昭和19年(1944)12月4日、広島県佐伯郡能美町(現・江田島市)に生まれた芦原英幸は、小学生から中学生にかけて剣道を学んだ、どこにでもいる活発な少年として幼少期を過ごす。中学卒業後、就職のため上京。昭和36年(1961)、大山倍達が主宰する池袋の大山道場(のちの極真会館)に入門、空手を本格的に学ぶ。この間、数々のストリートファイトを経験し、「ケンカ十段」の異名で呼ばれ、生涯のキャッチフレーズとなる。昭和39年(1964)、改めて国際空手道連盟極真会館となると、本部指導員に任命された芦原だったが、明るみにでた暴力事件が元で師・大山より無期禁足処分を言い渡される。その後、約二ヶ月間に渡って廃品回収業に身をやつした芦原は、許されて極真会館へ復帰するが、すぐに四国へ指導員として派遣されることとなる。これは大山の知人である毛利松平(政治家)の依頼によるものだったが、愛媛県野村町で指導にあたった芦原は、その後も四国に足をとどめ、本格的に極真空手の普及に邁進することとなる。

### 収集データ
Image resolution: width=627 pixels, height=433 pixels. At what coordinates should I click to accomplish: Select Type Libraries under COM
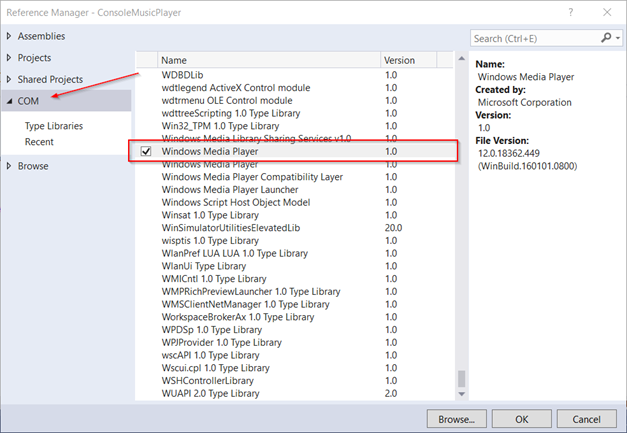(54, 126)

### 依頼内容 1
文書本文のうち、「昭和19年(1944)12月」を含む語句で始まり「の普及に邁進することとなる。」で終わる部分を、一字も変えずに書き写せ。
### 依頼内容 2
文書本文によれば、極真会館に復帰した芦原英幸が四国へ指導員として派遣されたのはなぜか、一〜三文で説明せよ。

### 回答内容 1
昭和19年(1944)12月4日、広島県佐伯郡能美町(現・江田島市)に生まれた芦原英幸は、小学生から中学生にかけて剣道を学んだ、どこにでもいる活発な少年として幼少期を過ごす。中学卒業後、就職のため上京。昭和36年(1961)、大山倍達が主宰する池袋の大山道場(のちの極真会館)に入門、空手を本格的に学ぶ。この間、数々のストリートファイトを経験し、「ケンカ十段」の異名で呼ばれ、生涯のキャッチフレーズとなる。昭和39年(1964)、改めて国際空手道連盟極真会館となると、本部指導員に任命された芦原だったが、明るみにでた暴力事件が元で師・大山より無期禁足処分を言い渡される。その後、約二ヶ月間に渡って廃品回収業に身をやつした芦原は、許されて極真会館へ復帰するが、すぐに四国へ指導員として派遣されることとなる。これは大山の知人である毛利松平(政治家)の依頼によるものだったが、愛媛県野村町で指導にあたった芦原は、その後も四国に足をとどめ、本格的に極真空手の普及に邁進することとなる。

### 回答内容 2
大山倍達の知人である政治家の毛利松平から依頼があったためである。芦原は愛媛県野村町で指導にあたり、その後も四国にとどまって極真空手の普及に努めた。